022 A Shelf For My Shame

In this, our 22nd episode, we throw caution to the wind which promptly blows it back into our face so that’s the last time we do that. Lesson learned! From here on we’ll be more careful about the things we throw and what we throw them into. For example, we’ll avoid throwing parties at kids with birthdays, throwing fits at epilectics, throwing monkey wrenches into the works or throwing our backs out with the baby and that filthy water the little brat left behind. We reserve the right, however, to throw Mama from the train because we believe in public service. And we happily throw ourselves into this week’s podcast hoping someone will just as happily throw us a rope so we can climb back out again. Will you be our little helper? C’mon, man, throw us a bone.

The Poopcycle has completed its journey! Huzzah! You know how you can tell when the Poopcycle has been through your town? Just take a good sniff, my friend. But biogas tricycles aren’t the only thing on the highways. Daredevil crooks are heisting trucks at high speeds and Good Samaratans are having heart failure. Guys are punching dogs, biting like dogs, and hiding in piles of leaves like craven mutts. Cats didn’t distinguish themselves any better this week as one poor feline spent three days atop a 30 foot cactus only to finally jump down and stagger off into the desert, which is a dire sign indeed. More dire signs include teenagers sticking up other kids for their Halloween candy, Santa Claus getting laid off by budget cuts, and a man who “makes friends” for himself with mummified corpes and blonde wigs. Feel free to shudder. But there are still heroes in the world. Jay Wornick lost 198 pounds in ten months, proving that you can change your life if you are determined. Way to go, Jay! We don’t even know you, dude, but we’re proud of you.

This week’s Bad Movie Review comes from 1973, long before Saw made hacking off a limb trendy. The Severed Arm tells the tale of a group of jerk-ass miners who get stuck in a cave in. After a week of sitting around, chewing the fat, maybe it’s time to nibble on a little lean for a change. They hack off a buddy’s arm, pass the salt and tuck in, but no sooner are they flossing their friend from between their incisors when the rescuers arrive. Turns out, Lefty is bit pissed after that, and he swears revenge. What follows is a Lousy Unintentionally Bad Movie full of revenge against former coworkers, which for once doesn’t involve a postal employee.

Ever wonder what Skullard does for a hobby? Really? You’re that bored? Anyway, it turns out he collects postcards and various resentments towards his mother, only one of which he keeps in a box. The other goes into a Mary Englebricht tin.
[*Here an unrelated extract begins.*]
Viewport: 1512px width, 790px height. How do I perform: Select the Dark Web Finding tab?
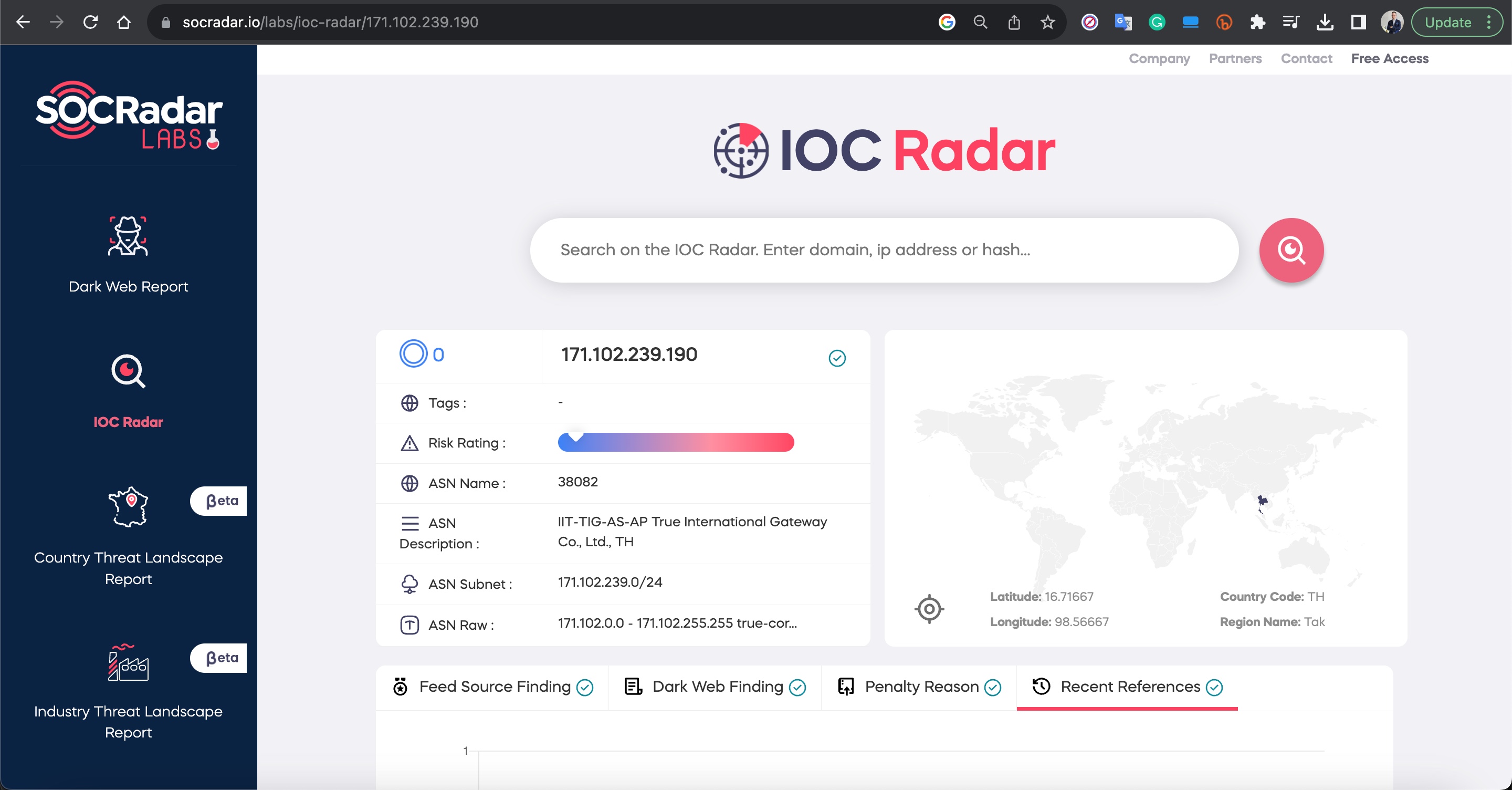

Hero of the Week: Jay Wornick – Before and after. Yes, it can be done.

Though most of our listeners are sad, lonely weirdos, there is a possibility that one of you will someday go on a date. But wait! What the hell should a person do on a date? Ride a bike? Dance in barn? Pull some taffy? Decorate a fucking room? For more excellent suggestions such as this, please observe this week’s educational short; What To Do On A Date (1950).